An entire world under your nose exists in a vernal pool
SEARSPORT — What exactly is a vernal pool? The definition of vernal is something that happens in spring and a pool is fairly evident, but the words put together, and it becomes somewhat enchanting, for it means an ephemeral pool or shallow pond that provides a habitat for certain creatures in the spring before it dries out in the summer.
On Wednesday, May 9, nearly a dozen people gathered at Sears Island to check out a vernal pool with Dr. Aram Calhoun, Professor of Wetlands Ecology at UMaine Orono and Dr. Kristine Hoffmann, a herpetologist and blue spotted salamander expert.
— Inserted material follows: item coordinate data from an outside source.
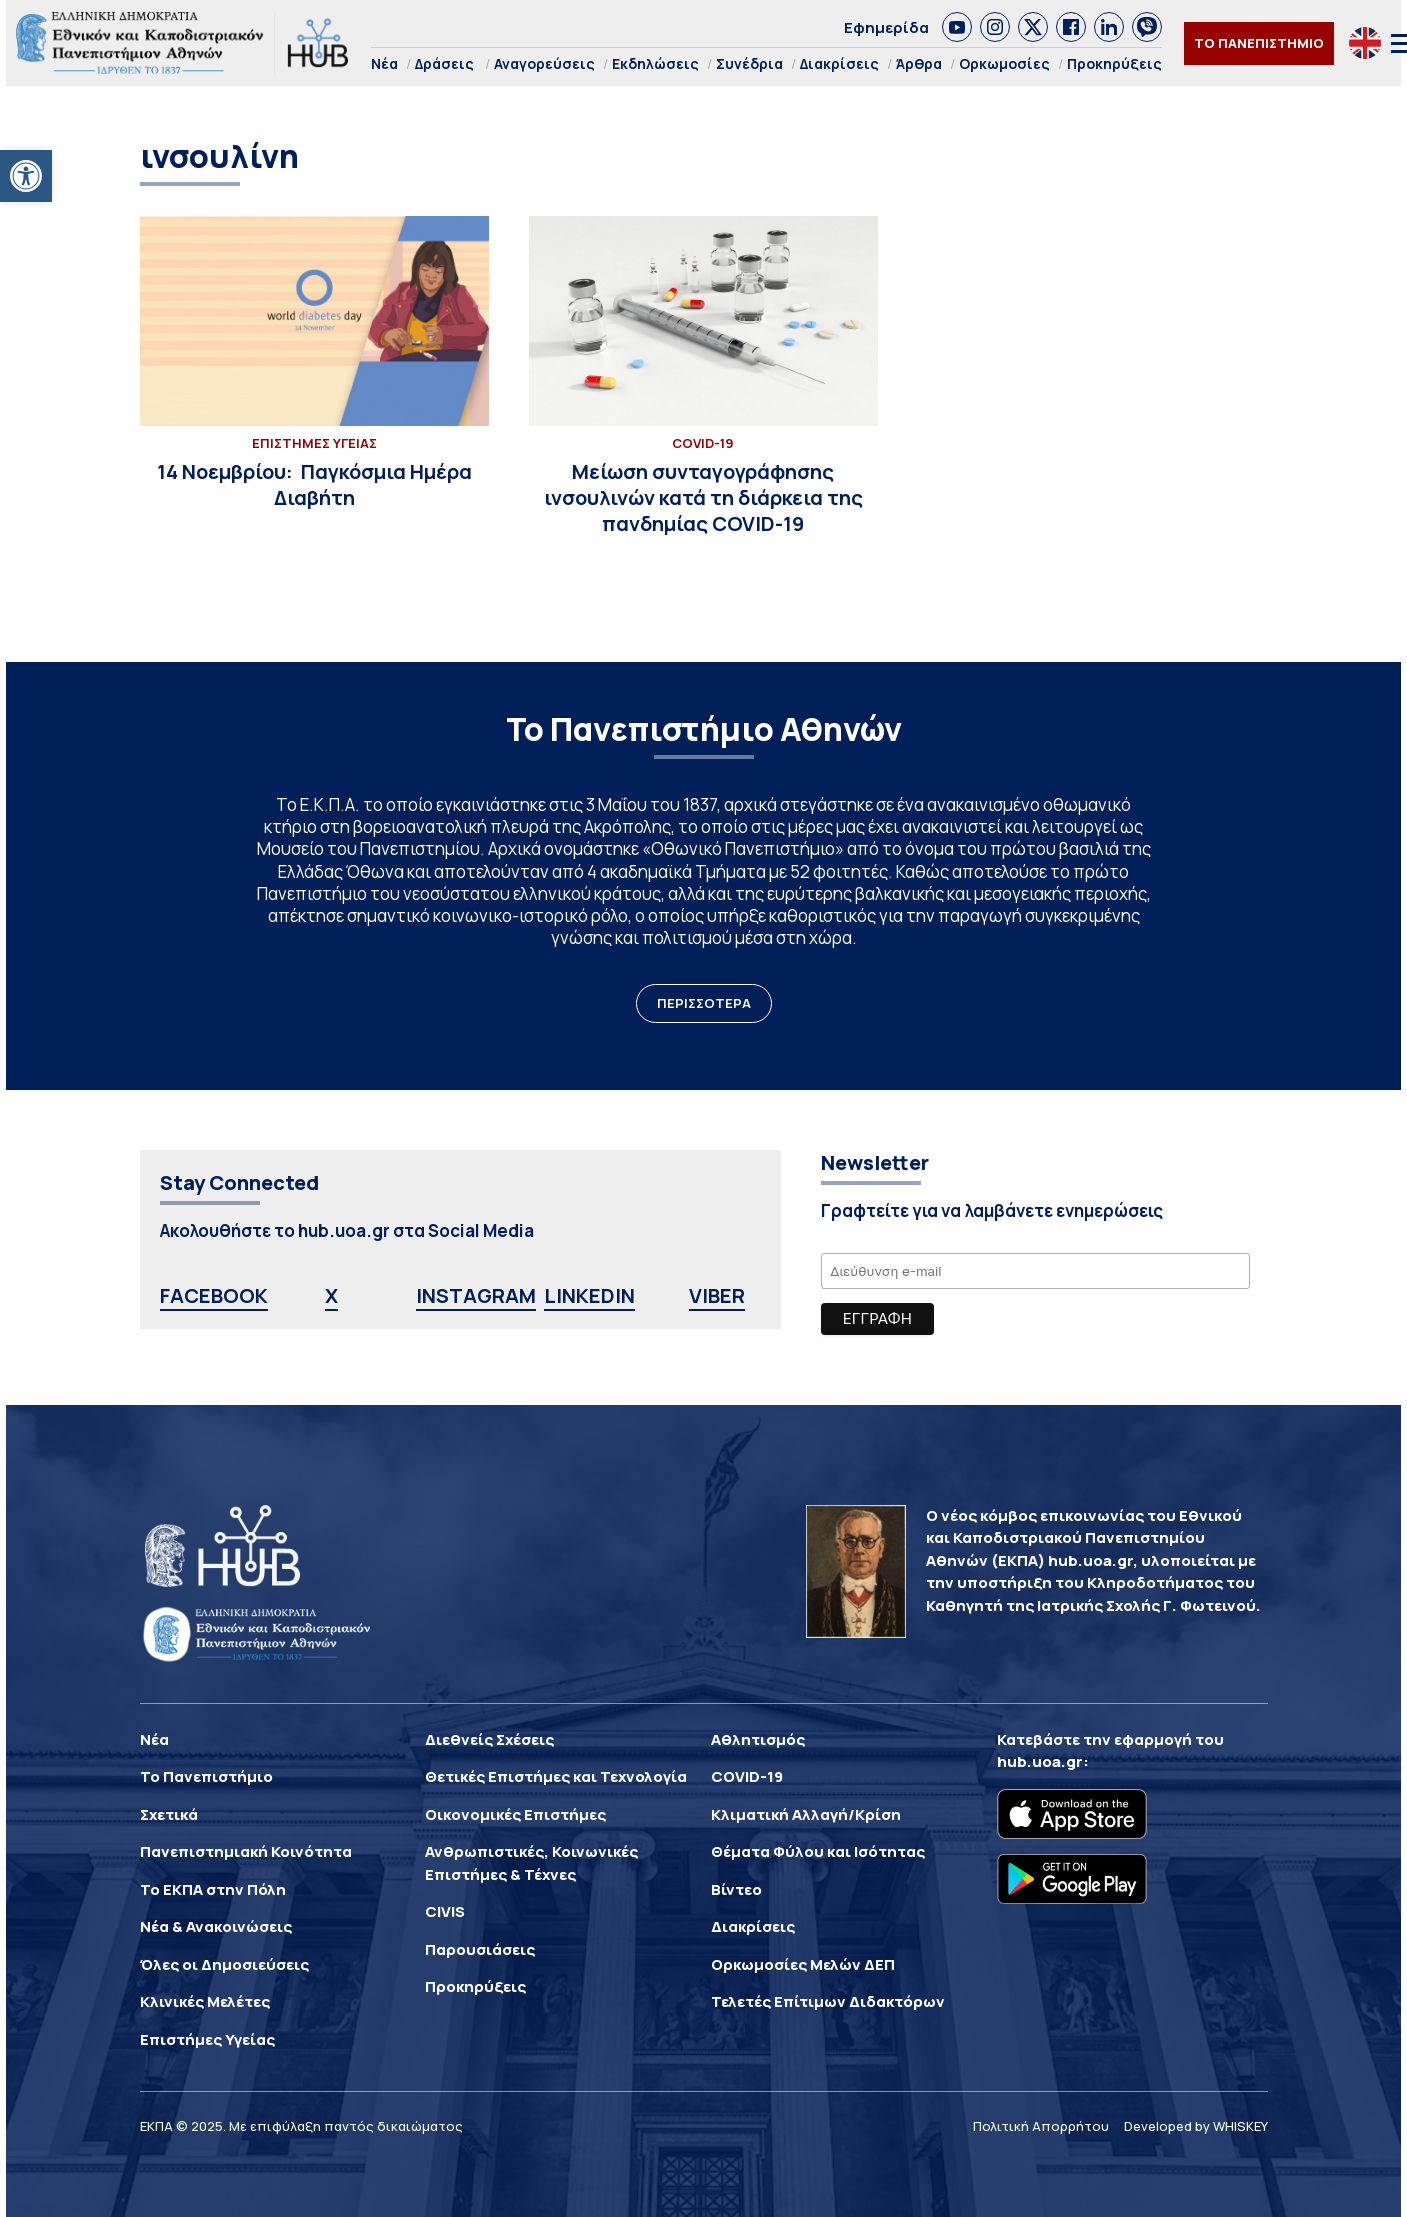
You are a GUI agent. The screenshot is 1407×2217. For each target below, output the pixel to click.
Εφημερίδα (886, 27)
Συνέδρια (749, 63)
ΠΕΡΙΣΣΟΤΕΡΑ (704, 1003)
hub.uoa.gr (1040, 1761)
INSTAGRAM (476, 1295)
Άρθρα (919, 63)
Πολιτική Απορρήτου (1041, 2126)
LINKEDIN (589, 1295)
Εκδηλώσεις (655, 63)
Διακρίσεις (839, 63)
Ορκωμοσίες (1004, 63)
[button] (26, 176)
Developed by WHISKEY (1196, 2126)
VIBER (717, 1295)
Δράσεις (444, 63)
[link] (957, 27)
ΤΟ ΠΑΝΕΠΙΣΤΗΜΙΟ (1259, 43)
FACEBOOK (214, 1295)
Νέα (384, 63)
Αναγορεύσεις (544, 63)
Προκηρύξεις (1114, 63)
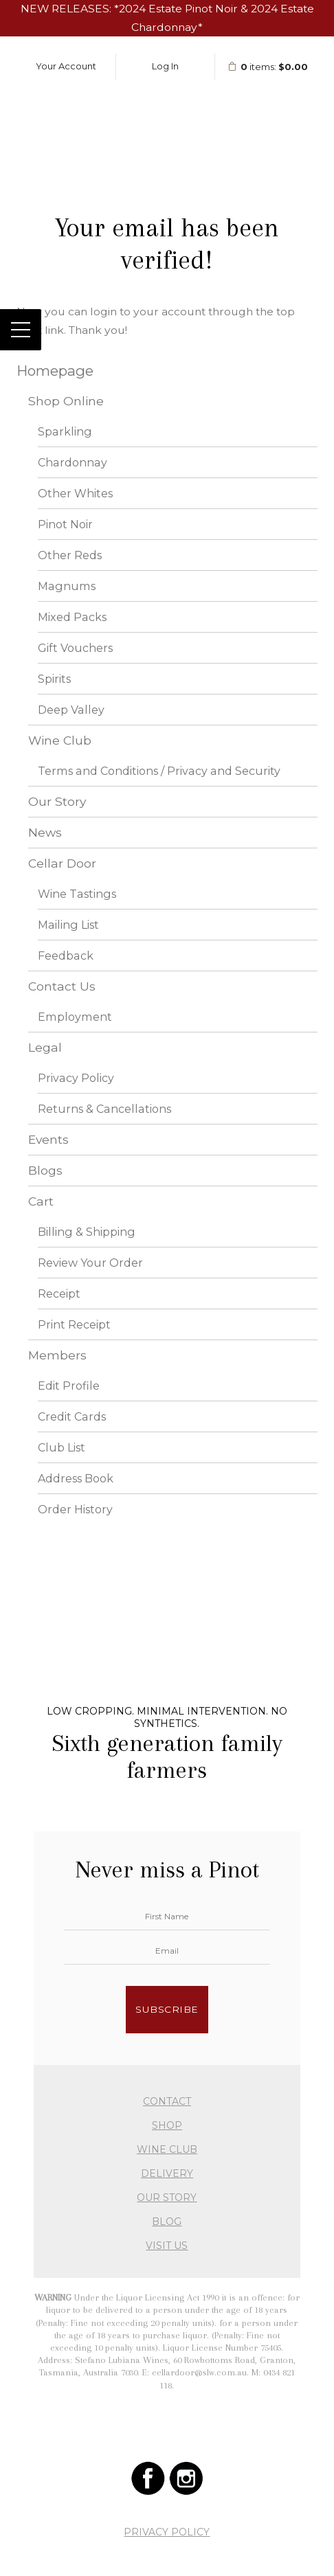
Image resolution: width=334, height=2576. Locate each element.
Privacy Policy (76, 1078)
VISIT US (167, 2245)
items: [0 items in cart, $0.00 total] (267, 67)
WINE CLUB (167, 2149)
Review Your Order (90, 1262)
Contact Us (62, 986)
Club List (61, 1447)
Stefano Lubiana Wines (167, 111)
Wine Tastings (77, 894)
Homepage (54, 370)
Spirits (54, 679)
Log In (165, 65)
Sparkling (65, 431)
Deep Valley (71, 709)
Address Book (75, 1478)
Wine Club (59, 740)
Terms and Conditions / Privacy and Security (159, 771)
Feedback (65, 955)
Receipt (59, 1293)
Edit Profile (69, 1385)
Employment (75, 1017)
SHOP (167, 2125)
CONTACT (167, 2101)
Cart (41, 1201)
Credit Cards (72, 1416)
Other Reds (70, 555)
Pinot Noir (65, 524)
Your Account (66, 65)
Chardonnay (72, 462)
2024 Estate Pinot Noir (178, 8)
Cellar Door (62, 863)
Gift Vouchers (75, 648)
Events (48, 1139)
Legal (45, 1047)
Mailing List (68, 924)
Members (57, 1355)
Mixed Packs (72, 617)
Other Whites (75, 493)
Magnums (67, 586)
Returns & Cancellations (104, 1109)
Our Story (57, 801)
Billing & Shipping (86, 1232)
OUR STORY (167, 2197)
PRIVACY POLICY (167, 2532)
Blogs (45, 1170)
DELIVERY (167, 2173)
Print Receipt (74, 1324)
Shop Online (66, 401)
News (45, 832)
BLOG (166, 2221)
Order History (75, 1509)
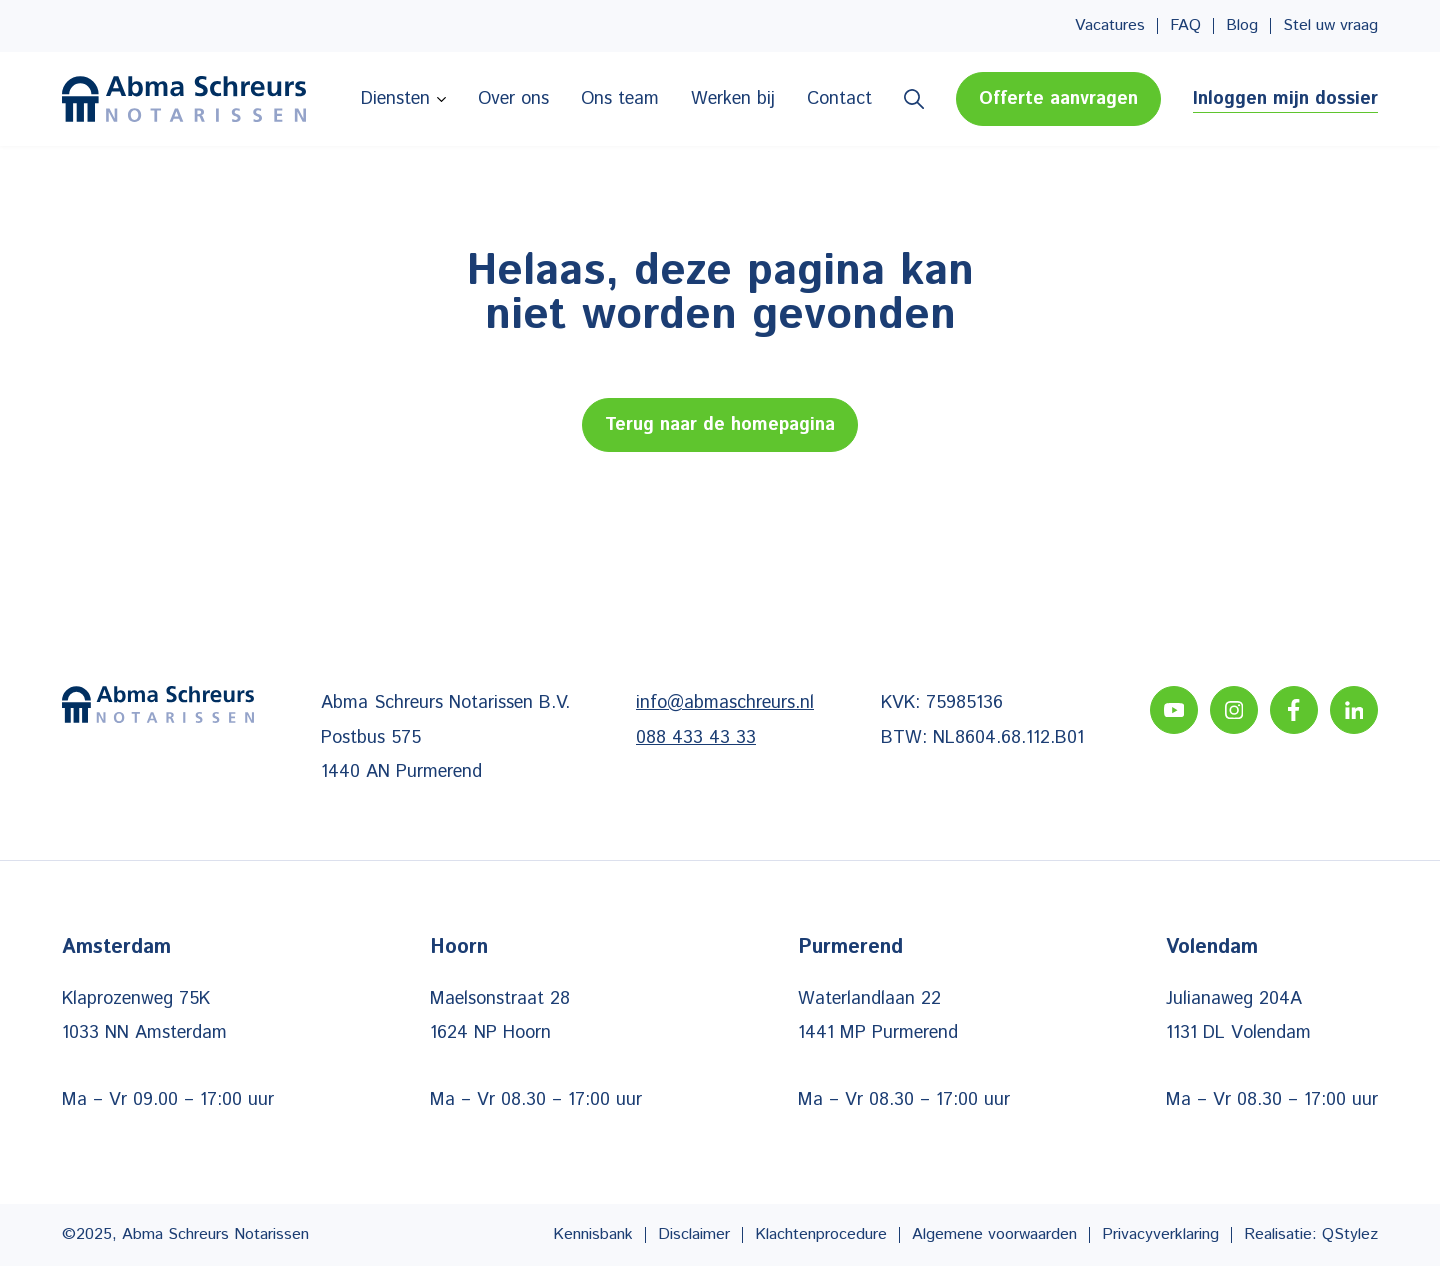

The free walk and demonstration was hosted by Friends of Sears Island.
At first glance, a shallow pool of water in the woods seems like no big deal — but that’s looking at it with adult eyes. You need to squat down at the edge of the pool like when you were a kid, and really look at what’s in it.
At a vernal pool on Sears Island, Calhoun and Hoffmann started to slosh around in the shallow water to see what they could collect and came back with globs of what looked like clear jelly. These, were in fact, Spotted Salamander egg masses with some of the embryos still growing inside. With a dip net, they also collected tadpoles, explaining that it was already too late in the season to see any wood frog egg masses.
Wood frog egg masses looks like lumpy clear, tapioca and contain 800-1,000 eggs, which develop for roughly 20 days, dependent upon temperature. Tadpoles stay in the water for 80 to 115 days, and then emerge in July and August. By the time the group arrived at this vernal pool, the eggs had already hatched and the tadpoles swimming around were about the size of a baby’s fingernail.
Calhoun and Hoffmann encouraged the group to look under logs and squishy forest leaf litter, and some of the participants came back with their own discoveries: a tiny red-backed salamander and a caddisfly, which predates on the egg masses.
Other tiny creatures that live in vernal pools (that weren’t seen on that walk) include fairy shrimp, (orangeish crustaceans) and pupating mosquitoes, wood frogs, and the rare and elusive blue-spotted salamander. Once the group had the chance to examine the creatures, they were instructed to go put everything back where they found it.
Anyone can go at any time and check out the vernal pools at Sears Island. To get to the spot where Calhoun and Hoffmann took the group, simply take the first left as you walk into the island on the Homestead Trail until you reach a “bridge” on the muddy path of double logs. You’ll start to see a water mass on your right within the reeds and brush. At the very end of those logs, hang a sharp right and walk about 200 feet. Merryspring Nature Center also has a vernal pool which is in an abandoned Rockland-Rockport Lime Company quarry hole. In early spring, you may hear the “quacking” of wood frogs as they make their mating calls and in later spring, wood frog tadpoles and spotted salamander larvae hatch from their eggs.